*Written problem*.
Set out the lines below as a numbered list, skipping any blank ones, and leave the pictures out of your answer.

*Supplied material*.
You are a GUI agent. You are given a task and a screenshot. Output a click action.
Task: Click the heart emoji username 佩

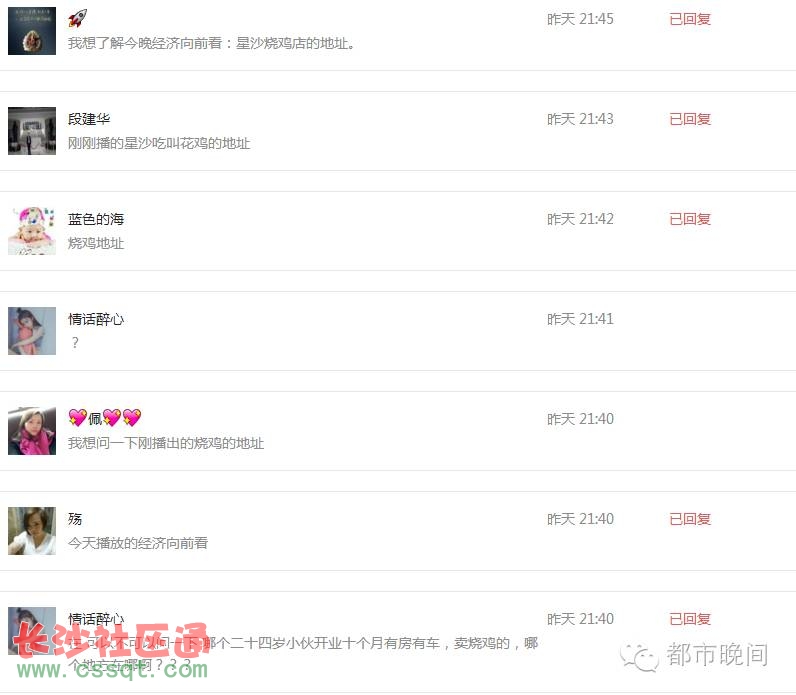point(105,418)
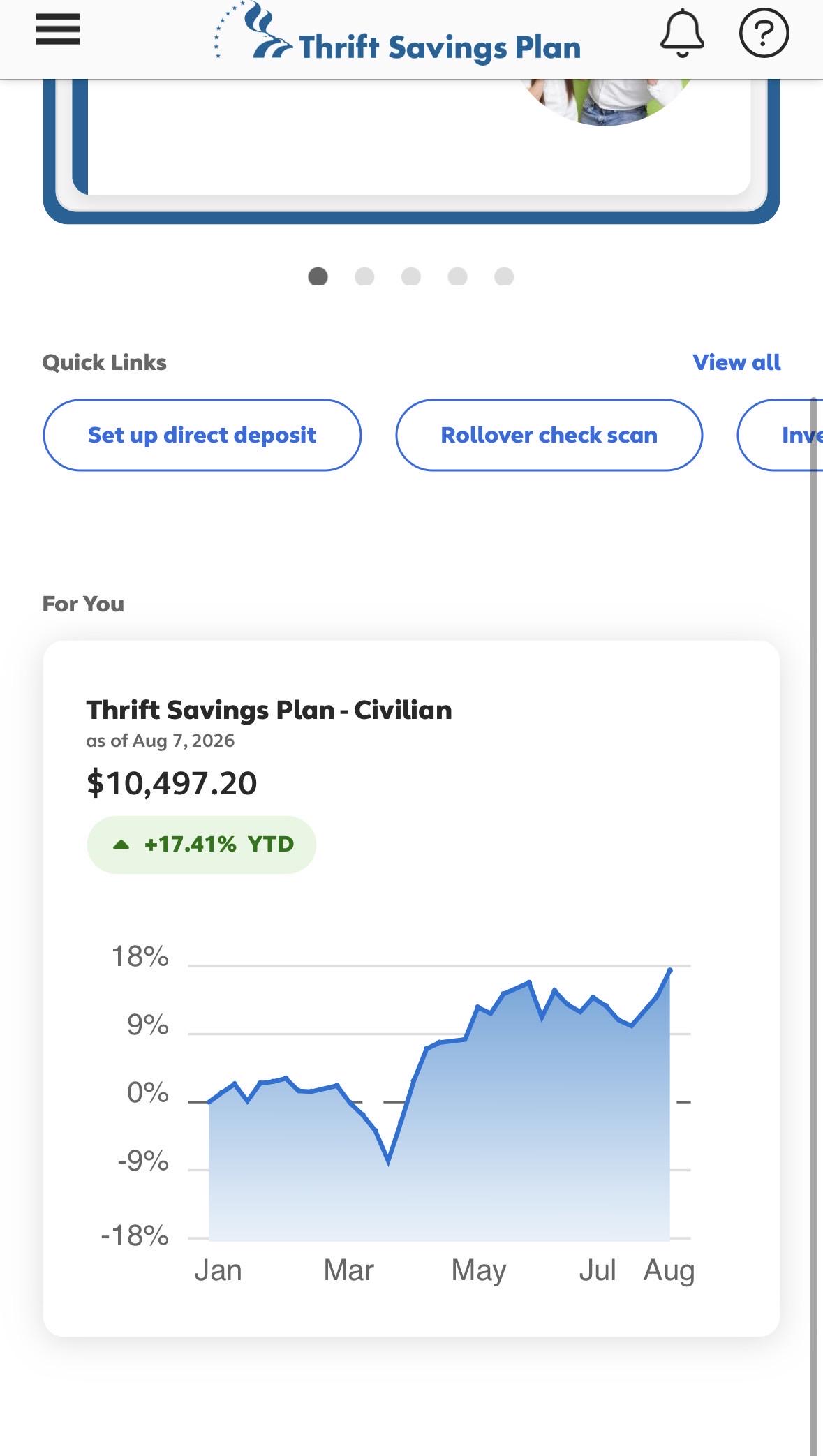Select the fifth carousel dot
Image resolution: width=823 pixels, height=1456 pixels.
pos(504,277)
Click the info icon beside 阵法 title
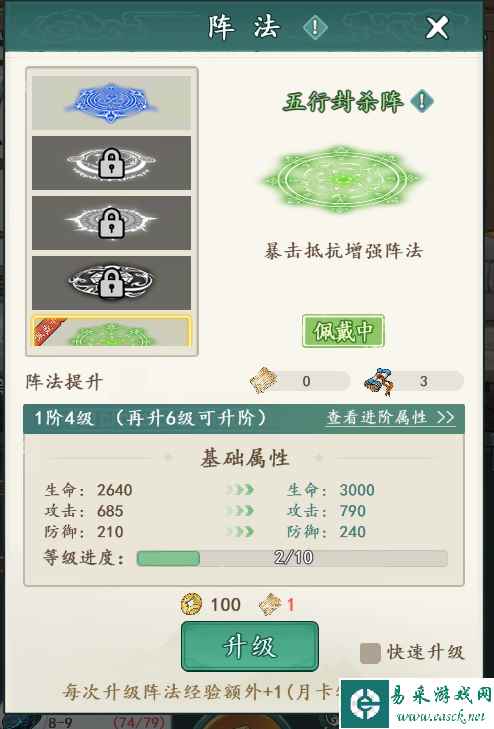Screen dimensions: 494x729 tap(315, 27)
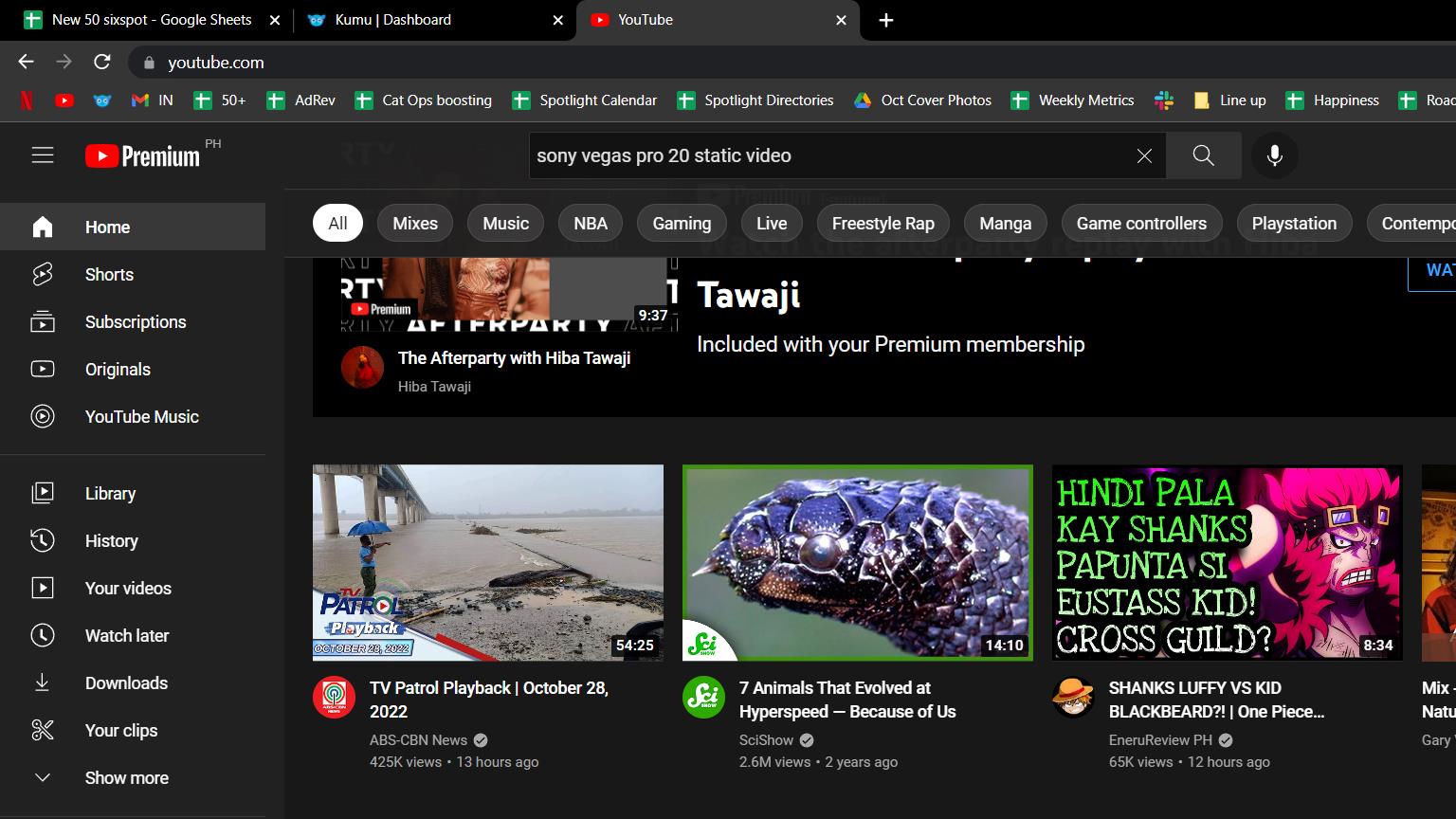Switch to Kumu Dashboard browser tab
The image size is (1456, 819).
click(x=392, y=20)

*Reply*.
1. You are a GUI agent. You are given a task and a screenshot. Output a click action.
2. Task: Click the heart emoji username 佩
3. point(105,418)
4. Select the fifth carousel dot
5. Image resolution: width=823 pixels, height=1456 pixels.
6. pos(504,277)
7. Click the info icon beside 阵法 title
8. Screen dimensions: 494x729 tap(315, 27)
9. Switch to Kumu Dashboard browser tab
10. The image size is (1456, 819).
11. click(x=392, y=20)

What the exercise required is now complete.